General
- Category: silicate mineral
- Formula: (Mg,Fe)_{5}Si_{2}O_{9}
- IMA symbol: Ego
- Strunz classification: 09.
- Crystal system: Monoclinic
- Space group: C2/m
- Unit cell: a = 9.397 Å, b = 2.763 Å c = 11.088 Å; β=94.25°; Z = 2

Identification
- Color: undetermined
- Crystal habit: subhedral
- Cleavage: undetermined
- Fracture: undetermined
- Tenacity: undetermined
- Mohs scale hardness: undetermined
- Luster: undetermined
- Streak: undetermined
- Diaphaneity: Transparent
- Density: 4.315 g/cm^{3}
- Optical properties: undetermined
- Refractive index: (n=K_{c}*D+1) is 1.95
- Melting point: ~2000K at ~23 GPa

= Elgoresyite =

High-pressure iron-magnesium silicate mineral

Elgoresyite, first discovered during the crystallographic study of the Suizhou meteorite, is a naturally occurring, high-pressure iron-magnesium silicate mineral. High-pressure polymorphs of magnesium silicates have been rarely discovered on Earth, due to retrograding as they ascend to the surface. It is named after Ahmed El Goresy.

== Occurrence ==
Currently, Elgoresyite has only been known to occur in the shock-induced melt veins of the Suizhou meteorite. These veins are ~300 μm in thickness. It is found in association with the minerals ringwoodite, olivine, tetragonal ringwoodite, taenite, and MgSiO_{3} rich glass.

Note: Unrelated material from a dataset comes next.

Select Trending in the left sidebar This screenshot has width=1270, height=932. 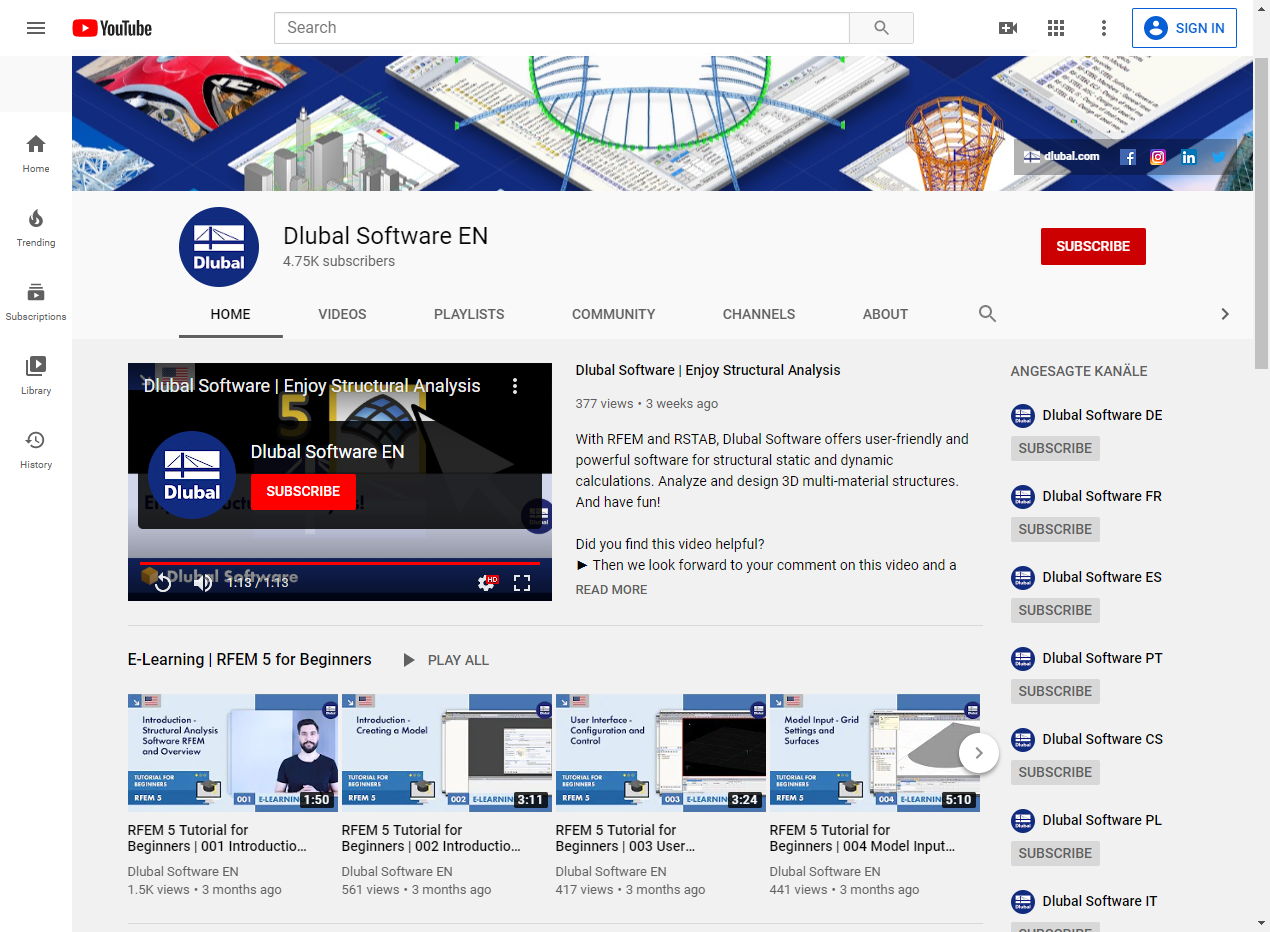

== Appearance and properties ==
Physical properties such as color, luster, streak, hardness, tenacity, cleavage, fracture, and density could not be determined due to small grain size of the only known sample available. Optical properties as well were not able to be determined for this same reason. Density (calc) however is 4.315 g/cm^{3}. This was based on the empirical formula and single-crystal XRD data.

== Chemical properties ==
The empirical formula is (Mg_{3.38}Si_{1.95}Fe^{2+}_{1.60}Al_{0.05}Na_{0.03}Ca_{0.02})_{Σ = 7.03}O_{9}. The simplified and ideal chemical formula is (Mg,Fe)_{5}Si_{2}O_{9}.

== Crystallography ==
The crystal system is monoclinic, and the space group is C2/m (#12). The unit cell parameters are :a = 9.397(2) Å, b = 2.763(1) Å, c = 11.088(3) Å, β = 94.25(2)°, volume V =287.10(14) Å^{3}, and number of formulas per unit cell, Z = 2.